What I see is that the hrose does not reach under herself much with her hind, and conversely, they don't go out very far behind her during the trot or canter. So, it means she has a short stride that has to turn over kind of quiukcly. there is also not a lot of swing in her hind end. 
But, all that can be normal for that horse . She did a fair amount of tail swishing, but I think some of that is her wanting to go out the gate and being pushed past that. I would have liked to see her working without the running martingale to see if she wants to raise her head up.

I would not discount her too quickly, but it's possible she is sore in her pelvis. 
But, you know, we see what we think we are going to see. If you ask someone to look at the video without predisposing them to see anything wrong, I wonder what answer you'll get.


----------



## smrobs (Jul 30, 2008)

FWIW, I've also seen that in improperly balanced hind feet. I had a customer horse come in a few months ago that traveled like that behind (though that was actually the least of his confo related problems LOL). When my farrier came to put shoes on him, he mentioned that the left side of both hind feet...and both front feet, was about 1/4 to 1/2 inch longer than the right side. Once he got the feet balanced and trimmed down to what they were supposed to be, the turning hocks stopped.

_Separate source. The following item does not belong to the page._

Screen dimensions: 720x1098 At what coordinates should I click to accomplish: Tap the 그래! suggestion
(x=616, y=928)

BUT, I would also strongly suggest a PPE before going forward with that mare.


----------



## jaydee (May 10, 2012)

The QH X WB would go all day on the trails but I'm not seeing a dressage horse prospect for anything but low level as her conformation seems to put her too much on the forehand - I think you'd find it hard work to pick her up to get any real extension from her


----------



## Trinity3205 (Dec 21, 2010)

could also be a trimming problem. Lots of farriers leave the inside high in the backs for some reason. Improper trimming will certainly make a horse twist. It is also possibly a joint issue. Vet check.


----------



## Saddlebag (Jan 17, 2011)

I'm wondering about lower back nerve pinching, that she throws the ankle to the side to compensate. A good equine chiro might be someone to consider.


----------



## Ace80908 (Apr 21, 2011)

I have had two horses that twisted like that at the walk, and to be honest I ended up selling both (after long sales periods) because it was a distraction in the ring and they just look "off". Both cases they were hard to sell later for the same reasons. 

As for using this horse for showing, every detail counts. Why put yourself at a disadvantage in the first pass of the arena? I would pass.


----------



## 1322271927queen (Sep 17, 2012)

*Thanks*

I'm going to pass on the quarter horse. As for the thoroughbred I might still go look at her. Definitely will need a vet to look at her back end.


----------